Onestà. La Congregazione farà un bell’esame di coscienza, per mantenersi sulla strada giusta: i saveriani dovranno mantenere le stesse attività, gli stessi luoghi, lo stesso metodo, o dovranno intraprendere attività nuove, in posti nuovi e con criteri nuovi? Il numero che cala e l’età in aumento non sono fattori da dimenticare, ma prima di tutto dovranno rispondere alla domanda: che cosa significa essere missionari oggi? […].
Chiarezza di intenti.Significa avere chiaro lo scopo da raggiungere. Il fondatore (san Guido M. Conforti) ha voluto che i saveriani annunciassero Gesù Cristo a chi non lo conosce. L’obiettivo è chiaro, ma, in un mondo che cambia, che cosa devono fare i saveriani per essere fedeli a tale obiettivo? Non sono missionari generici. Per mantenere la loro specificità hanno bisogno di chiarezza di idee: l’annuncio del Vangelo non può essere sostituito da niente altro. Il Capitolo è chiamato a dare precise indicazioni su come e dove lavorare per raggiungere questo scopo.
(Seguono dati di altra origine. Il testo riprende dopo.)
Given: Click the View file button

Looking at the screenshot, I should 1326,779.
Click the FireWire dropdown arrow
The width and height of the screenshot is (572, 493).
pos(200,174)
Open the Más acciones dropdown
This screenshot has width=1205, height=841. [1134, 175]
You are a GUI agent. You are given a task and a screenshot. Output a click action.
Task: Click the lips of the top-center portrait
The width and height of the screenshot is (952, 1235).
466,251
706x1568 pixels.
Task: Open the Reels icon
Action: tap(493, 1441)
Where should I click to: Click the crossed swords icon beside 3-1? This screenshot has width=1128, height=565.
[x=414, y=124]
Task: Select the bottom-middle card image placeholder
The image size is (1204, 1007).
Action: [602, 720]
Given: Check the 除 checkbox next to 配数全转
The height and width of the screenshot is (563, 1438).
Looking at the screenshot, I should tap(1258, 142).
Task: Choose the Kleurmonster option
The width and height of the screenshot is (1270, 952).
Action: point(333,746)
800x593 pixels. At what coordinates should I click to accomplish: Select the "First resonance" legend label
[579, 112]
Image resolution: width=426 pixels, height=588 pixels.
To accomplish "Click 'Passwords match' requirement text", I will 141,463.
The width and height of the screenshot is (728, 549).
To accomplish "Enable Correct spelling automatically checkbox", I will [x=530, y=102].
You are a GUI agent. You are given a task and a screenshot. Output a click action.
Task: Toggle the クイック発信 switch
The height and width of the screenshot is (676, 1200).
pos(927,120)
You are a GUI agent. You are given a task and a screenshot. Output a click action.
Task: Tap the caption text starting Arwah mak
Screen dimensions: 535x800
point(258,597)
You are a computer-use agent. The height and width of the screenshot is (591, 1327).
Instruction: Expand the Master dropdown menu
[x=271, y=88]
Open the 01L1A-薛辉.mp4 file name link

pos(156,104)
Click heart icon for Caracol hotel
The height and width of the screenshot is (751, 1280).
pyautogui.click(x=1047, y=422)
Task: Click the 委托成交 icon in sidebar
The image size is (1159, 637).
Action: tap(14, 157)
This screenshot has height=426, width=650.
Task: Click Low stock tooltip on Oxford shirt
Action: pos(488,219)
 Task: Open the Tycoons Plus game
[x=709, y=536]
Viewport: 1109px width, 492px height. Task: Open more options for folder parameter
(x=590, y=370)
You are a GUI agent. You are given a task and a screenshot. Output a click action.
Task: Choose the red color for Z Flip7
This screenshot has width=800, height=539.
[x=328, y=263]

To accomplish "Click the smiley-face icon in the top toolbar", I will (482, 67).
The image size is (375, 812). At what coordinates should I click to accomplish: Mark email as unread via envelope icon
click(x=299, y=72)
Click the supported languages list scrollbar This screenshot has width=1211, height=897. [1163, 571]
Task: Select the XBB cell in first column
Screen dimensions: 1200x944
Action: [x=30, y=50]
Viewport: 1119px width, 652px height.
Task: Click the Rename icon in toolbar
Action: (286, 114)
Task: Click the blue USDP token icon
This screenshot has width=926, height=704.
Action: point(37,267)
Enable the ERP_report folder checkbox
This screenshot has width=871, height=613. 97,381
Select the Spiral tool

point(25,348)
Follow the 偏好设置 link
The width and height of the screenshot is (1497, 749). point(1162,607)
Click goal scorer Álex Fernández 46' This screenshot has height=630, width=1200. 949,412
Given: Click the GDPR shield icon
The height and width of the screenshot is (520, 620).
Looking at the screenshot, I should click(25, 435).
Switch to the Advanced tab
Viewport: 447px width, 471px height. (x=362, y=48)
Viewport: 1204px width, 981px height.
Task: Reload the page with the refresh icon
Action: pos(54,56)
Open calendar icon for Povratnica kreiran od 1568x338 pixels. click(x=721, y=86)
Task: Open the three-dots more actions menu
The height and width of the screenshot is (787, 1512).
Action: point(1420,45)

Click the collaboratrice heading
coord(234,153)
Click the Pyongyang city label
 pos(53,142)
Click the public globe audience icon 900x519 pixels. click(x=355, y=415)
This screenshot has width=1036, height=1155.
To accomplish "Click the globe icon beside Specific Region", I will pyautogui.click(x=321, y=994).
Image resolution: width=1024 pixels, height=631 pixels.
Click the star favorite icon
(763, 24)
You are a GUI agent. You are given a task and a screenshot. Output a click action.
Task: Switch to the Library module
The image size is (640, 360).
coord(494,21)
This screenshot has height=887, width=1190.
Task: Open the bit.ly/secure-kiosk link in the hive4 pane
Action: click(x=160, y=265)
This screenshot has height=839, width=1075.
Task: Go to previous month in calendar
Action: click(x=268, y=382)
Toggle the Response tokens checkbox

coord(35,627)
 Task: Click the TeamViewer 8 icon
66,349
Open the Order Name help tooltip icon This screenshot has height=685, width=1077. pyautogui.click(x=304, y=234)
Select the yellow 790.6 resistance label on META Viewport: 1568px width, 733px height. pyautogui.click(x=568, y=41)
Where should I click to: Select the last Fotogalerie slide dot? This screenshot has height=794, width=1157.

Coraggio. La missione deve essere svolta con il massimo impegno ed entusiasmo […]. Ecco alcuni ambiti nei quali i saveriani dovranno rinnovare il loro slancio:
- a) vita sobria, dedicata al Signore e all’annuncio del Vangelo, ottimista, capace di collaborare facilmente con tutti […];
- b) diventare esperti nell’incontro con le altre religioni e culture; per far questo ci vuole studio, ma soprattutto un’attitudine interiore alla bontà e al rispetto […];
- c) rendere le comunità accoglienti per i giovani che desiderano conoscere la vita saveriana […]; i saveriani sono famosi per la qualità dell’accoglienza; si tratta di incrementare uno stile di vita comunitario che fornisca specialmente ai giovani un ambiente favorevole al discernimento vocazionale […];
- d) disponibilità ad analizzare con libertà d’animo molte presenze e attività per rinforzarne alcune e lasciarne altre; ecco, per esempio, alcune situazioni da affrontare: le immigrazioni, l’apostolato nelle periferie delle grandi metropoli, la nostra presenza in Europa e negli Usa, la nostra attività in paesi a larga maggioranza battezzati, la missione fatta insieme con la Chiesa Locale […].
Francesco un “segno dei tempi”
(di: GIORGIO NEBBIA, Bari, 19 marzo 2013)
Grazie per aver ospitato il mio intervento su Concilio ed ecologia. Ricevo sempre, leggo e apprezzo molto Missione Oggi. Grazie. Il nuovo papa ha assunto il nome di Francesco che, fra l’altro, è stato proclamato patrono dell’ecologia. Anche questo un segno dei tempi. Con molti cari saluti.